1\. it's in a runtime that is in more machines than any other in history.

2\. can be loaded instantaneously with no installation procedures.

3\. and no plugins

4\. On almost any platform, linux, mac, windows, ios, android, windows phone,
blackberry, palm, chrome OS, even game consoles. Including the nintendo DS!

5\. is broadly accessible to people with various kinds of disabilities

6\. doesn't require a team of 20 engineers taking 4 years to build. (which
other tech has achieved, and arguably much better, but not combined with the
other things above)

7\. Works on miniature computer machines small enough to fit in your pocket,
and can download your app wirelessly. From the air. _in your pocket_. FROM
FUCKING OUTER SPACE

(incidentally, did HN skip out on the whole ordered list notation of
markdown?)

edit; To add a couple more points:

* SEARCH ENGINES can automatically index your shit.

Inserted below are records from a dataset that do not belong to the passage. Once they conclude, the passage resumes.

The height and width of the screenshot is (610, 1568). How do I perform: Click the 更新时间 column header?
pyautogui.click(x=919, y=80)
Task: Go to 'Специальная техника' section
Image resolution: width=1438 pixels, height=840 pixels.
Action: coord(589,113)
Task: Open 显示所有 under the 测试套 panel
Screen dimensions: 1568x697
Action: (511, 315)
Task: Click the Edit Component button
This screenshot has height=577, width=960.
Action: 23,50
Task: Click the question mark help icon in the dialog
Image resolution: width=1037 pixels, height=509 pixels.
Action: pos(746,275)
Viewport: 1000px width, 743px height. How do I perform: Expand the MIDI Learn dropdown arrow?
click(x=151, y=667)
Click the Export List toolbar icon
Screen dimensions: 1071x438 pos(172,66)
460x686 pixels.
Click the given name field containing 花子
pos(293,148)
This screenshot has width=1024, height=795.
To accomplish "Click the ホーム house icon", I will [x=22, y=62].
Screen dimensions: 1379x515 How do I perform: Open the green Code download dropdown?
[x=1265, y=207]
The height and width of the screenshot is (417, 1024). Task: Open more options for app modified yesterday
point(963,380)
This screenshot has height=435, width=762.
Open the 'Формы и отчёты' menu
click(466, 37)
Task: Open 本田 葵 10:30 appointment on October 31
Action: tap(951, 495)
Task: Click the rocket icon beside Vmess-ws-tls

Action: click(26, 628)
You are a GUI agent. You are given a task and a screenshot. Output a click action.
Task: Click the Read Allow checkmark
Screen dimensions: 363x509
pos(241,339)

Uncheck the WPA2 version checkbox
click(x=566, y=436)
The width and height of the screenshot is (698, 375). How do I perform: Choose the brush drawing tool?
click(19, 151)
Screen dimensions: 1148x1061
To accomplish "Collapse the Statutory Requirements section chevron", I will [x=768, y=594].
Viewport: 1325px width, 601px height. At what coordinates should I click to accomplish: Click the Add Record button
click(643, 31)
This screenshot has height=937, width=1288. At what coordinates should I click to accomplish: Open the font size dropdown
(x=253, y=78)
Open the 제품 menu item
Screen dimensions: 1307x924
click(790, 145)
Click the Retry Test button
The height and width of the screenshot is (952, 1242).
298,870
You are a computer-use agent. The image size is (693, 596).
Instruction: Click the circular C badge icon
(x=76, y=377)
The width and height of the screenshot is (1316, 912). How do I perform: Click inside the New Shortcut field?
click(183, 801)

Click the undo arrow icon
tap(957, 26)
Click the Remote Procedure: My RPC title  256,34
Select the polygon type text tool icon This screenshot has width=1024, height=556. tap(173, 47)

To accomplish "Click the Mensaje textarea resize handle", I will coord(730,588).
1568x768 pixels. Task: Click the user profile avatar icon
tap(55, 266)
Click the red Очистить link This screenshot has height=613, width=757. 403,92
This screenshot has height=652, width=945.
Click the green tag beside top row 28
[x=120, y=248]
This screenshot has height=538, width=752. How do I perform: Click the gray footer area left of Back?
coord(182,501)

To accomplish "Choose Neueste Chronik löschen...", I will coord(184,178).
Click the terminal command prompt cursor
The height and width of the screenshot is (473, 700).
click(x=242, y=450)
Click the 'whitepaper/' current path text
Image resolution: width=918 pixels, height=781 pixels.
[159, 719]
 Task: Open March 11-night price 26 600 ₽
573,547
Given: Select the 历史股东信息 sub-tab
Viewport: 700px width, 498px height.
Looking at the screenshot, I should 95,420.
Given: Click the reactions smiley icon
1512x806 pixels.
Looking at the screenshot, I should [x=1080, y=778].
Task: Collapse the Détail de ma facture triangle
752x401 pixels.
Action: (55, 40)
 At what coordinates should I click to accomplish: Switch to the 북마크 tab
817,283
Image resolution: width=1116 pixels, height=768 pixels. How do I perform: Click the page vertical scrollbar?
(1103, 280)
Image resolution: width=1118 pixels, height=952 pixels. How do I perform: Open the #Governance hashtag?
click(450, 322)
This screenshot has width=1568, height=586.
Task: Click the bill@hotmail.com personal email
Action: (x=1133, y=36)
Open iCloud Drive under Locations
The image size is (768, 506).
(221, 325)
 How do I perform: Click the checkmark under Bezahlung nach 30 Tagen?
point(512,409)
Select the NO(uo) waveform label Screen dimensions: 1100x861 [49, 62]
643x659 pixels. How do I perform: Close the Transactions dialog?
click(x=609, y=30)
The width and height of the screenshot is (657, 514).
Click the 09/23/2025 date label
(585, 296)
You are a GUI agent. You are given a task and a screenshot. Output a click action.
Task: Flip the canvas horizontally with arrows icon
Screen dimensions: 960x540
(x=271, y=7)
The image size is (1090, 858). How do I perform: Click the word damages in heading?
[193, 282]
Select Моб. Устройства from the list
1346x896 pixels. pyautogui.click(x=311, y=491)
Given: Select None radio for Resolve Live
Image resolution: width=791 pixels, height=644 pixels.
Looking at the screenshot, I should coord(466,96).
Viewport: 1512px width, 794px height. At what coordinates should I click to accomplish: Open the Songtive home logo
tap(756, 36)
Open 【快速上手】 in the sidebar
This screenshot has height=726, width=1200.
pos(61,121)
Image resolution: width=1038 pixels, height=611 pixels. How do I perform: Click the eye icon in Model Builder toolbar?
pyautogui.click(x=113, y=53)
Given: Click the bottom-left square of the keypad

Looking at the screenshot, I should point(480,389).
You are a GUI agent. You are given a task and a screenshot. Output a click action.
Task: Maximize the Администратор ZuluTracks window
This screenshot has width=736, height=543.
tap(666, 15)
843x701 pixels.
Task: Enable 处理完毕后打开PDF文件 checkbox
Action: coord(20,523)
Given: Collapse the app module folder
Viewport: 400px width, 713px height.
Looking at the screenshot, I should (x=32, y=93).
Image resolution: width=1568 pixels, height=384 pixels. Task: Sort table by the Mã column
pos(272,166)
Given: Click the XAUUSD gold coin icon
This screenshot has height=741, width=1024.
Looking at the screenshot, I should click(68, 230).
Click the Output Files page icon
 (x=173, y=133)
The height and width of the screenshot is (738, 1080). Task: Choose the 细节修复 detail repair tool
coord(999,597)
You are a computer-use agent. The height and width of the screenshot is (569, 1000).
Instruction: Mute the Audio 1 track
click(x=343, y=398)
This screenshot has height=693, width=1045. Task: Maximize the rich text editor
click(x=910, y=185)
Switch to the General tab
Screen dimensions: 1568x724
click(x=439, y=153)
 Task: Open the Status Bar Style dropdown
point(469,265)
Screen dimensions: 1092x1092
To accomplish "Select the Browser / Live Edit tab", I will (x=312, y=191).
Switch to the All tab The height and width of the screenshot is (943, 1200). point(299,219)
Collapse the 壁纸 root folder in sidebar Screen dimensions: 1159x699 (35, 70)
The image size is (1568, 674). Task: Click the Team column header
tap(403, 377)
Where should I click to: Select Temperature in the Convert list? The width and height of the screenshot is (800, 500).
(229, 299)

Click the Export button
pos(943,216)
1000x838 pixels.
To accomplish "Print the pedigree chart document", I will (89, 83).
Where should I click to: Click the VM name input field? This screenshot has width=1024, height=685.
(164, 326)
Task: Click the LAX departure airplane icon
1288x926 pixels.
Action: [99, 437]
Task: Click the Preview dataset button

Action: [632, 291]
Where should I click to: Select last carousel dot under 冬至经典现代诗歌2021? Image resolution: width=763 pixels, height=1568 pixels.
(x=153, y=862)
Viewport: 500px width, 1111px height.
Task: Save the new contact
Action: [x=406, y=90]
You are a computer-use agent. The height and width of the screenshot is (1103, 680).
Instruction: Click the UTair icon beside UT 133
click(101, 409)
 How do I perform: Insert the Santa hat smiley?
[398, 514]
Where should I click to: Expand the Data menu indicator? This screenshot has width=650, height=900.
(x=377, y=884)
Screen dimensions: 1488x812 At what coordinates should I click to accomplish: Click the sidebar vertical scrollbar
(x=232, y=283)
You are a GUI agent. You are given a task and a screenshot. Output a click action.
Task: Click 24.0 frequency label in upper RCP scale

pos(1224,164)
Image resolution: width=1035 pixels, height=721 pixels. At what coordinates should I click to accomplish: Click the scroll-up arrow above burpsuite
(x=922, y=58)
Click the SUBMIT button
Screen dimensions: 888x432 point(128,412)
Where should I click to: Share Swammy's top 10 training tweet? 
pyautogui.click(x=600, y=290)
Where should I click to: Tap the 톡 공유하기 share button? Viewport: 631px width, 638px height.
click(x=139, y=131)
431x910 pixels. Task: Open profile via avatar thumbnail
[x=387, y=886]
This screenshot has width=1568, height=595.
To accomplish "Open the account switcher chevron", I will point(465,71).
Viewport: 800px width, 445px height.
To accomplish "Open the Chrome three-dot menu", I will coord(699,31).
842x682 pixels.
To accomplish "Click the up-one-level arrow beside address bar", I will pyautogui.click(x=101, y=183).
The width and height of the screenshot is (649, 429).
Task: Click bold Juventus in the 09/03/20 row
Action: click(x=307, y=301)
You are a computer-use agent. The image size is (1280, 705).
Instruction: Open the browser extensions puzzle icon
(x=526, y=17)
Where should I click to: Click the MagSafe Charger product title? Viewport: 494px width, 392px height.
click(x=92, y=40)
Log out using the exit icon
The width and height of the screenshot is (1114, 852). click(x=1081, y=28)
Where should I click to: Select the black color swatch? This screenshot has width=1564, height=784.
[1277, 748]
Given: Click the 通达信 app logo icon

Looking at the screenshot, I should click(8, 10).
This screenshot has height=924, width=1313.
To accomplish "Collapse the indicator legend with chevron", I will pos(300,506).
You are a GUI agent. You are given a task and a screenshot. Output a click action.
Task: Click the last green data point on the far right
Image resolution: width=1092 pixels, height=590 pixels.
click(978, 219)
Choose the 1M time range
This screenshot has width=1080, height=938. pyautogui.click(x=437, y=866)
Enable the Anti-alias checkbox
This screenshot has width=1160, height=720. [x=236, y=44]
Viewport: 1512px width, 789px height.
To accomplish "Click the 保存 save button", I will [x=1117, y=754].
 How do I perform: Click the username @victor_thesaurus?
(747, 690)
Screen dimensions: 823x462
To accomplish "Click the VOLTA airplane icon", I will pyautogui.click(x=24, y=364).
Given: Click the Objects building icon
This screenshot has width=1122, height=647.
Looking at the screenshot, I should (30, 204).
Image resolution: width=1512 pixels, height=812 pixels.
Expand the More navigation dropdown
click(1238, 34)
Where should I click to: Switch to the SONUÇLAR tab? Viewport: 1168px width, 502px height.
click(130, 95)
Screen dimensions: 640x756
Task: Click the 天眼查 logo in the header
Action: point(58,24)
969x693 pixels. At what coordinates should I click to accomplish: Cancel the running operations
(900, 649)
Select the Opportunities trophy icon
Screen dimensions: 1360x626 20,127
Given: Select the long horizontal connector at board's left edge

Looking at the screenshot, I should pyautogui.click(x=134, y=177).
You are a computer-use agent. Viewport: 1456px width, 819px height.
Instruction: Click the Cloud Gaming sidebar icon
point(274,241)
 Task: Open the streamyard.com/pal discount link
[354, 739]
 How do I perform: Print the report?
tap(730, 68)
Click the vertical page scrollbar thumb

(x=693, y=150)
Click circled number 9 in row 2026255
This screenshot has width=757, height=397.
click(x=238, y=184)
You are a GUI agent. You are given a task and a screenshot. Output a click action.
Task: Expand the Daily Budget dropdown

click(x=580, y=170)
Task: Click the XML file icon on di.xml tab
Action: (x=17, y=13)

* We have these things called hyperlinks which allow automatic, ubiquitous and pervasive interoperation everywhere.

I see a common pattern on HN where whenever the topic of javascript comes up,
all you see is pages and pages of wretching about how AWFUL it is, and how you
could do X in Y language Z years ago already. That's not the hacker spirit. A
hacker looks at what's out there, and what's possible, shuts up, and builds
something awesome with it. (and then wretches about how awful it was)

In fact, the WORSE the underlying technology used to build something awesome,
the more proud the hacker is that they achieved it. Where's that spirit?

Sure it's not as nice to program in as your favourite language or environment,
but it's come a long damn way. would you give it a minute?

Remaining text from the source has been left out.